Comment fonctionne vraiment l’IA du vin ?
Il n’y a pas une seule façon d’utiliser l’IA pour choisir un vin : chaque appli a développé ses recettes maison. Pour comprendre ce qui se passe en coulisses, petit tour d’horizon des approches les plus répandues (et de leurs limites).
1. L’analyse de données massives
Certaines applications, comme Vivino ou WineAdvisor, reposent sur des millions de notes et d’avis de consommateurs. L’IA fait de la cavale avec ces datas : elle repère des schémas de préférence, détecte les tendances, et peut prédire (avec plus ou moins de bonheur !) vos goûts à partir des profils “qui vous ressemblent”. C’est la logique de la recommandation collaborative popularisée par Netflix et Spotify, mais version vin : “des personnes ayant aimé cette Syrah chilienne ont aussi aimé cette Côte-Rôtie…”
Chiffre clé : Vivino revendique plus de 80 millions d’avis d’utilisateurs, ce qui en fait la plus grande base de données collaborative mondiale sur le vin (source : Vivino).
2. L’analyse sensorielle grâce au machine learning
Plus subtil : certains acteurs misent sur le machine learning et la reconnaissance sémantique. C’est le cas de Winewoo ou de Rachel, l’IA du site Twil, capable d’analyser des termes comme “très fruité”, “tanins ronds”, “minéralité”, etc. Les algorithmes comparent vos impressions avec celles de milliers de dégustateurs, affinant peu à peu votre “carte gustative personnalisée”. À chaque nouveau vin goûté, la machine apprend, corrige, et affine ses prévisions.
3. L’utilisation de la reconnaissance d’image
Scanner une étiquette avec son smartphone n’a plus rien d’exceptionnel : Vivino, Wine-Searcher, mais aussi SimpleWine proposent ce service. L’IA va lire l’étiquette, accéder à la fiche du vin, puis piocher dans des milliers d’avis et d’accords.

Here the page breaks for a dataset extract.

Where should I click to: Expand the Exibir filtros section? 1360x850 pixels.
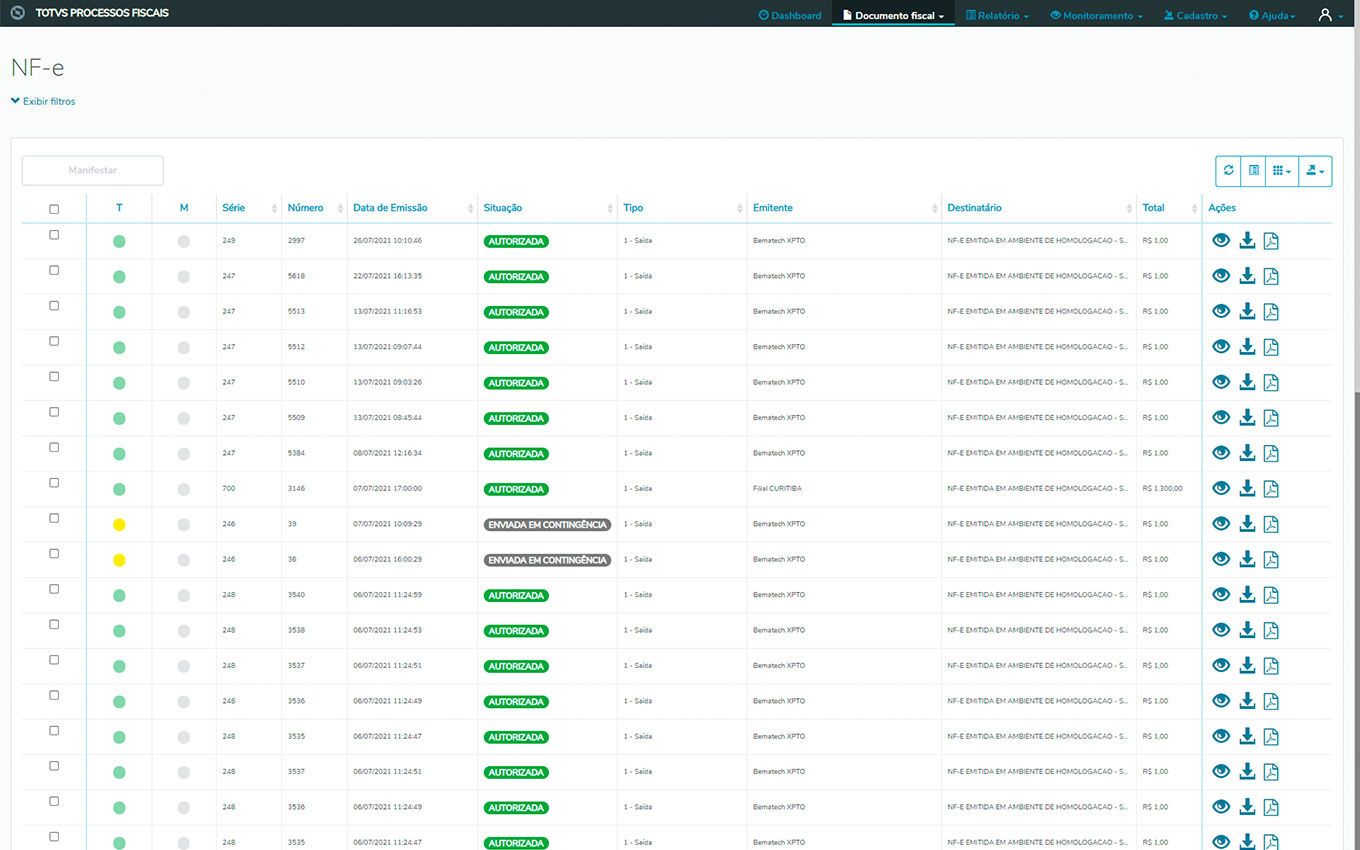[x=43, y=101]
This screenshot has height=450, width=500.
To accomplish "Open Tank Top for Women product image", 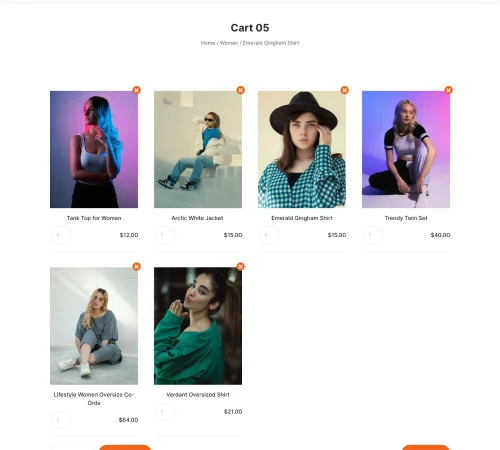I will click(x=94, y=149).
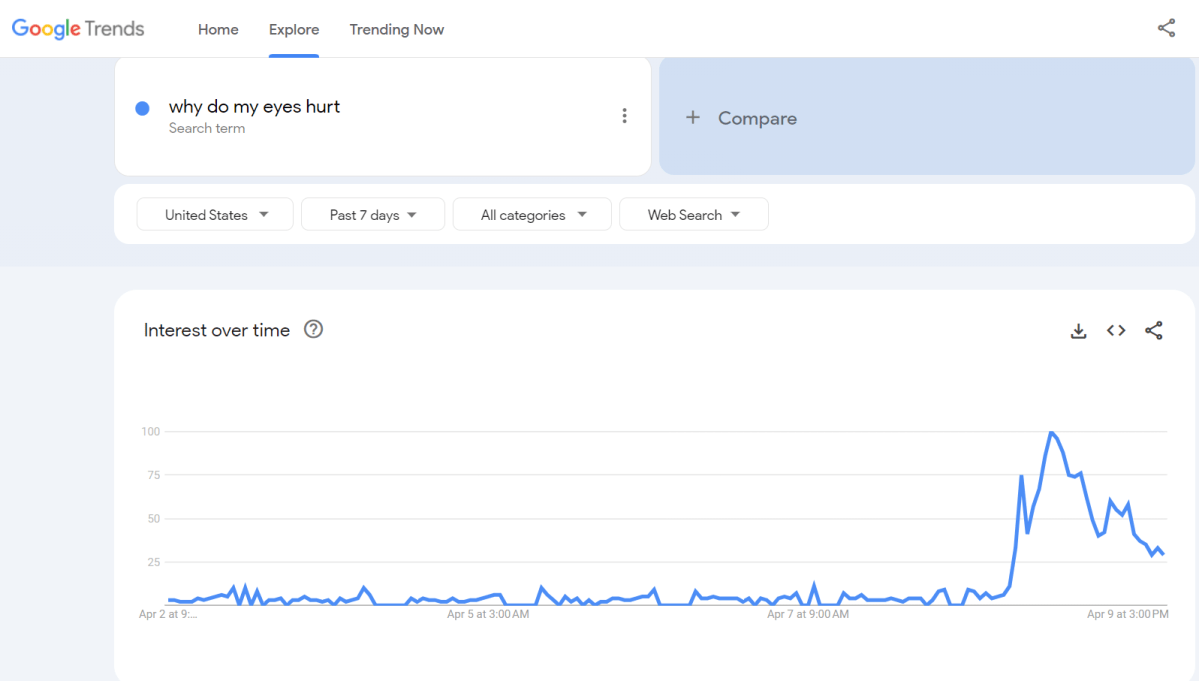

Mieux encore : la reconnaissance d’image est couplée à la géolocalisation, pour retrouver un vin goûté en terrasse ou en cave sans même retenir son nom (qui s’en souvient honnêtement ?).
4. Les systèmes experts… et leurs “preuves”
Quelques applis plus confidentielles s’appuient sur la modélisation sensorielle académique : elles analysent les arômes, les cépages, la structure des vins comme le ferait un jury d’œnologues. Un exemple ? Wine Matcher (développé en France) compare les fiches techniques des vins aux profils aromatiques enregistrés pour en déduire des “correspondances de style”.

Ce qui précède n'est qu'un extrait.